I typed this on my phone guys. So the drag is deserving, and I didn't proof read it because I was running late without realizing there was no elimination.
Drag that Grammar, I'm looking at it now and lord. I work at a school too, which is the funny part.
To be fair, I don't think people expect the custodians to have impeccable grammar.
On the bright side I forgot it was payday AND the IRS came through with that direct deposit finally so I had a few thousands dollars I wasn't planning on sitting in my bank account as a surprise this morning
To be fair, I don't think people expect the custodians to have impeccable grammar.
As an administrator in my current workplace, I must say our custodians are phenomenal workers.

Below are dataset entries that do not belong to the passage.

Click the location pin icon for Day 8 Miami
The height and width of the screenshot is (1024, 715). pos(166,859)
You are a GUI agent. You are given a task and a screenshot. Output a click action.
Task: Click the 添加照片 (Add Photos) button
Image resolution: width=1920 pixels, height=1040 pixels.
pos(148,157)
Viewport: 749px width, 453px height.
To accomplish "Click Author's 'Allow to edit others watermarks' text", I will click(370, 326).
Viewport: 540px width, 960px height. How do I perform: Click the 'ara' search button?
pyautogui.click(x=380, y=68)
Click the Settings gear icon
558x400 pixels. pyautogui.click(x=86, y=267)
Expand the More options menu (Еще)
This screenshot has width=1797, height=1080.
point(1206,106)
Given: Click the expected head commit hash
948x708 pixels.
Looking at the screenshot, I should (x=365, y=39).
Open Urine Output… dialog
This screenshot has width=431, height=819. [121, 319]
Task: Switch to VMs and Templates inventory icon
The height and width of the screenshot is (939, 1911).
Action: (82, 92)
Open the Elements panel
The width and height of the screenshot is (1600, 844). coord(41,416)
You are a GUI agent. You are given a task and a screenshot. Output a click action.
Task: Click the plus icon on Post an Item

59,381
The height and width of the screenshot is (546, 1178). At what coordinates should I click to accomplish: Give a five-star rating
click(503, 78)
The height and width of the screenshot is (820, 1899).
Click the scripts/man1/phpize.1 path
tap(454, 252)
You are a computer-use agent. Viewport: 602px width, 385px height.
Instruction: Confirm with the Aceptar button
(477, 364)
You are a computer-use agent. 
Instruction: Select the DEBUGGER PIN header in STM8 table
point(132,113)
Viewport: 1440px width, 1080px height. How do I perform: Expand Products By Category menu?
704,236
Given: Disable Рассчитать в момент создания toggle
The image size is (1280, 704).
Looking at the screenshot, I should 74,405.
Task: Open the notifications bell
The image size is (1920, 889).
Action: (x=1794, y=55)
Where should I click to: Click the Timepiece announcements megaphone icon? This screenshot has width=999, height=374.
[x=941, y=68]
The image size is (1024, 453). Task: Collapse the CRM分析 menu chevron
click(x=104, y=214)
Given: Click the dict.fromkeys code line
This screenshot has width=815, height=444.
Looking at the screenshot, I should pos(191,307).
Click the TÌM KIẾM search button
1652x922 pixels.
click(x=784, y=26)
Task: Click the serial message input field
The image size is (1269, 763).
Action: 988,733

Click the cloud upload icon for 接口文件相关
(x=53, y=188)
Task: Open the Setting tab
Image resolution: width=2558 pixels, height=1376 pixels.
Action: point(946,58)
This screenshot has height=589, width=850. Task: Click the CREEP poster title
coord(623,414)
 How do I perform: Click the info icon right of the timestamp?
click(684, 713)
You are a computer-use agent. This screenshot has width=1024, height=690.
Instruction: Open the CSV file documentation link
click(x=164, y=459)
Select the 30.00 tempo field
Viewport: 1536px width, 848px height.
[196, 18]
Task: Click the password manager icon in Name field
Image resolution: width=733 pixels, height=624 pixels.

I overlook applications, so I can get you in if you'd like. You'll have to get on your knees and clean hard to reach places, but I'm sure being on your knees is something you're used to.
@Jackson:
Oh, really? - I didn't seem to think it was too long! When I recorded it it ended up being a little over 01M30S which I guess is pretty decent / standard for an interlude. I think it's probably the way that I write my lines, since I hit "return" after every comma, which I decided I should probably adjust for this competition to get a clearer sense of my meters and whatnot. I actually wrote the mini-stanzas and separated them the way that I did to emphasize how much "space" I would've wanted in the song - I thought it flowed quite nice, and naturally. I had tried quite a few different lines, but opening up with a rhyme scheme didn't really fit nice, and I wanted to avoid any forced lines. And when you're talking about structure changes, I'm not quite following - can you like give me an example?